> **WORK REQUEST 1**
Decide whether each statement below agrees with the article on Fort Lauderdale budget cuts. Answer yes or no for each, and quote the deciding words from the article.
(a) The cuts included money for streetlights on East Las Olas Boulevard.
(b) The emergency medical substation in southeast Fort Lauderdale was dropped for good.
(c) Commissioner Robert McKinzie praised Trantalis and Glassman for their handling of the city manager.
> **WORK REQUEST 2**
Go on with the article about Fort Lauderdale budget cuts, starting after its last sentence.
(EXCERPT PROVIDED Opens)
He warned there were no easy choices. “Everybody wants to go to heaven,” he said earlier in the week, “but no one wants to die to get there.”
Commissioners largely ignored Feldman’s list of potential reductions and instead pored over a list of capital projects to make these cuts:
$500,000 for a crosswalk at Las Olas Boule-
vard and Southeast Fifth Avenue, where people frequently jaywalk.
$500,000 for streetlights on East Las Olas Boulevard.
$313,000 for remodeling on the seventh floor of City Hall, where the city manager and city attorney offices are.
$3 million for an emergency medical substation in southeast Fort Lauderdale. It will be postponed to future years.
$264,857 for signs and “wayfinding” information to help people find their way around downtown.
$131,360 City Hall security improvements. Feldman said the improvements already are complete.
$325,000 in enhanced median maintenance the city planned to do. Some money will be spent on medians. But the city also will start a program asking private landscapers to “adopt a median.”
“I feel like this is a telethon,” Commissioner Steve Glassman said as commissioners tallied up the items they’d cut and announced how much they still needed to slice, over an hour and a half.
Commissioner Robert McKinzie criticized Trantalis and Glassman for “badgering” the city manager. He suggested they agree with his proposed budget and take a year to scrutinize spending and make wise cuts.
(EXCERPT PROVIDED Closes)
(EXCERPTED RECORDS Opens)
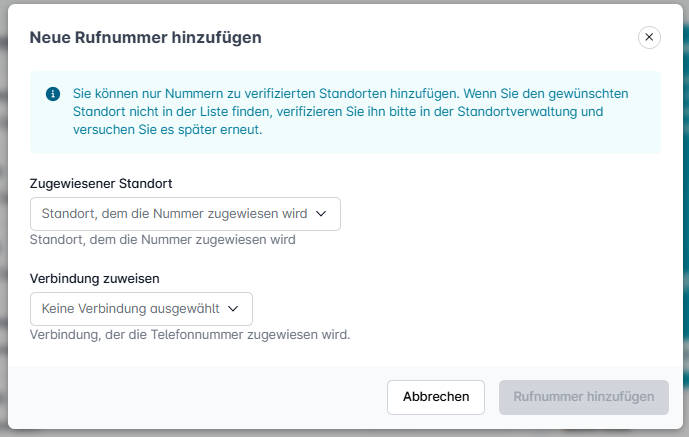Expand the Verbindung zuweisen dropdown
Viewport: 689px width, 437px height.
tap(141, 309)
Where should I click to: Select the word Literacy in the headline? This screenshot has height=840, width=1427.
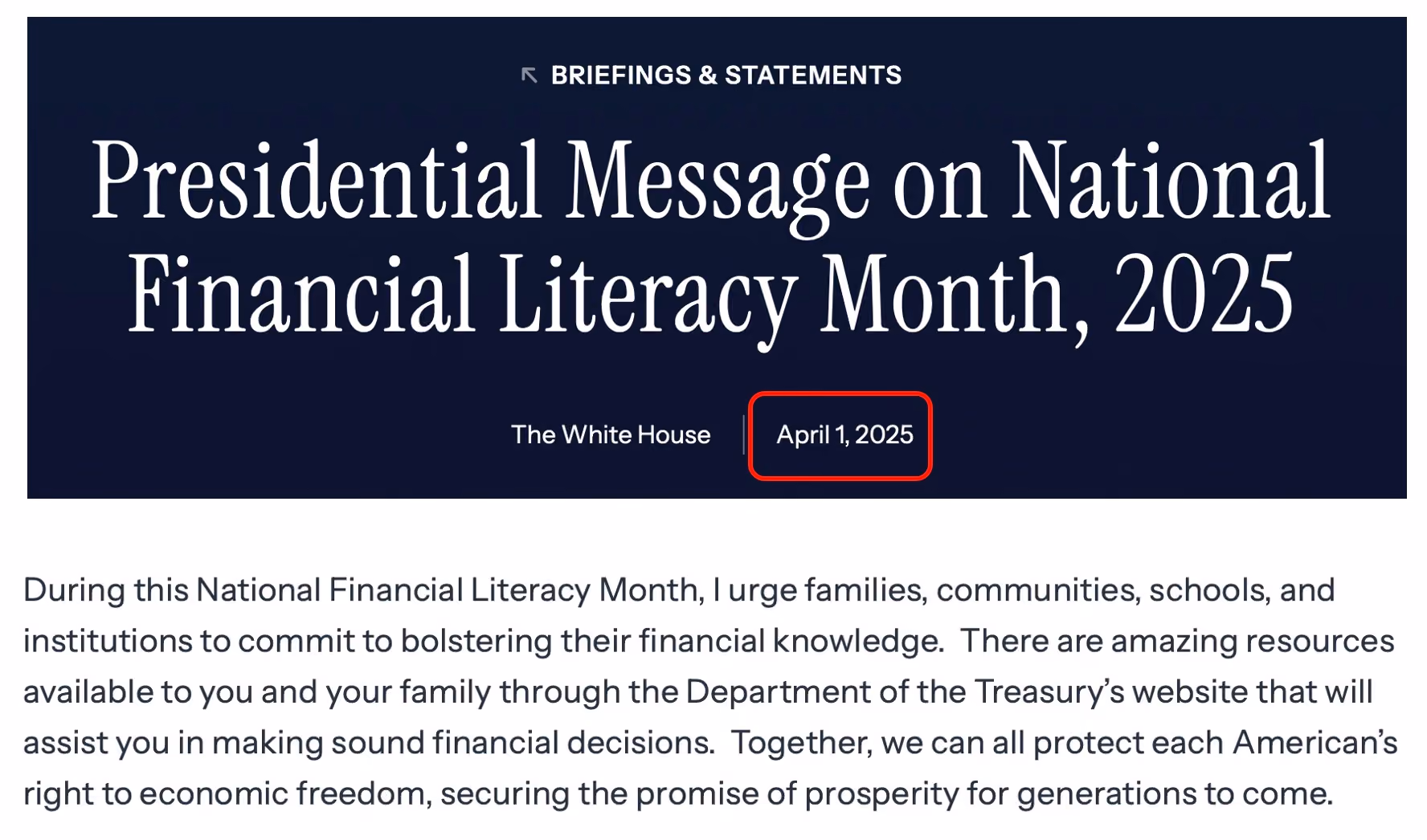pos(648,297)
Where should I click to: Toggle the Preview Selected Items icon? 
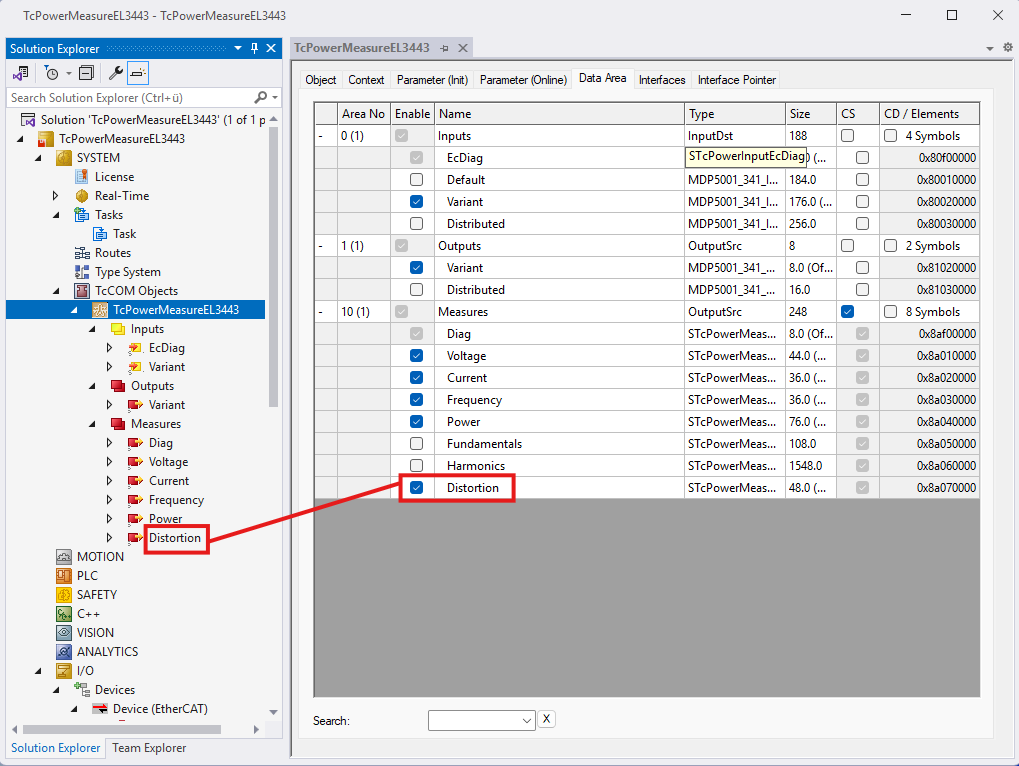click(138, 73)
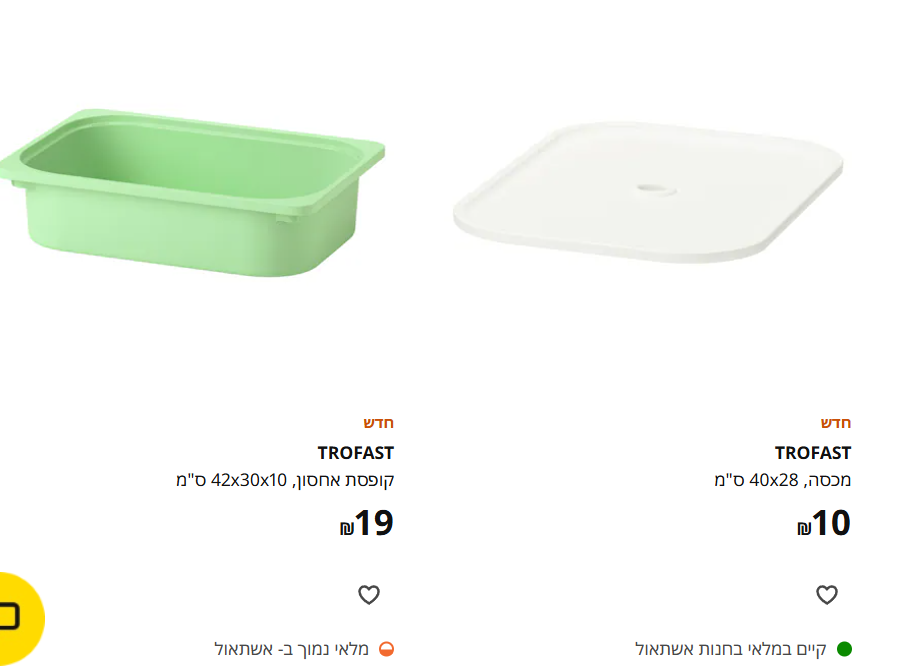Click the orange low-stock indicator icon

coord(386,649)
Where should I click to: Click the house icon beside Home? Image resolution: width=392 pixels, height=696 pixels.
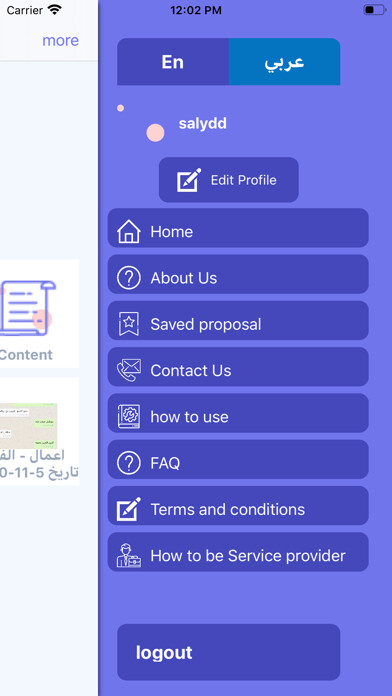coord(129,231)
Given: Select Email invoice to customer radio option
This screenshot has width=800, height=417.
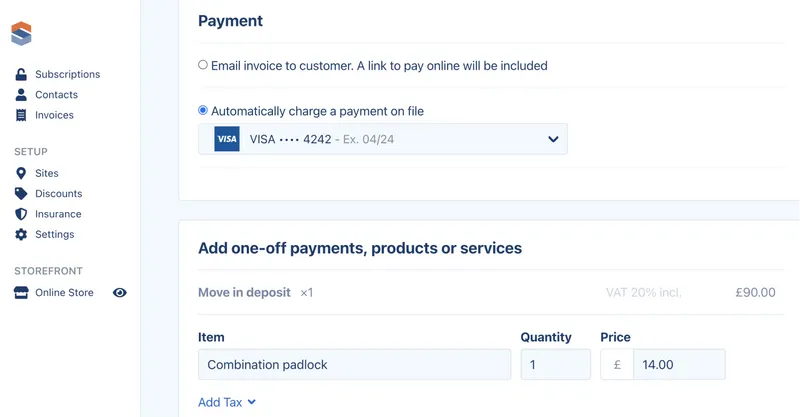Looking at the screenshot, I should [x=203, y=65].
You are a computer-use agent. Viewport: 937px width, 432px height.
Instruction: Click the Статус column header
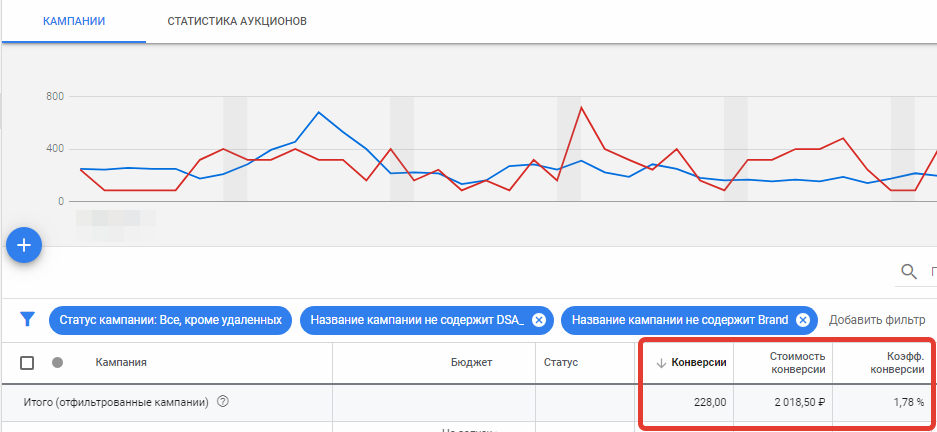(561, 363)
(EXCERPTED RECORDS Closes)
> **WRITTEN RESPONSE 1**
(a) Yes: "$500,000 for streetlights on East Las Olas Boulevard."
(b) No: "It will be postponed to future years."
(c) No: "criticized Trantalis and Glassman for “badgering” the city manager."

> **WRITTEN RESPONSE 2**
“If I was the city manager,” he said, “I’d get up and I’d walk out of here.”
Feldman and City Auditor John Herbst said the cuts commissioners made Thursday night were one-time expenses, ensuring that next year, commissioners will have to go through the same process.
In fact, next year, an additional $5 million must be removed, as the city weans off the water-sewer money.
Activist Mary Fertig lamented that commissioners conducted the last-minute cuts without researching the projects they deleted.
She thanked them for not continuing to remove money from the water-sewer fund, but she said the way they made the cuts would only make it harder next year. She said that’s not what voters were looking for.
“What I saw tonight was not a process. It was a lastminute attempt to cut things, and you don’t even know the impact,” said Fertig, whose photo hangs in the City Commission chambers as citizen of the year. “I saw you cut projects like that EMS station that you just told people two meetings ago that you were going to do.”
Within minutes of the budget cutting exercise, Warren Sturman, a cardiologist, complained about one of the deletions. He said the EMS station is vital and should be restored.
“While it is vital,” the mayor responded, “something had to be cut.”
Shortly after the cutting, Trantalis announced that the county wants $1 million from the city to help address the homeless problem.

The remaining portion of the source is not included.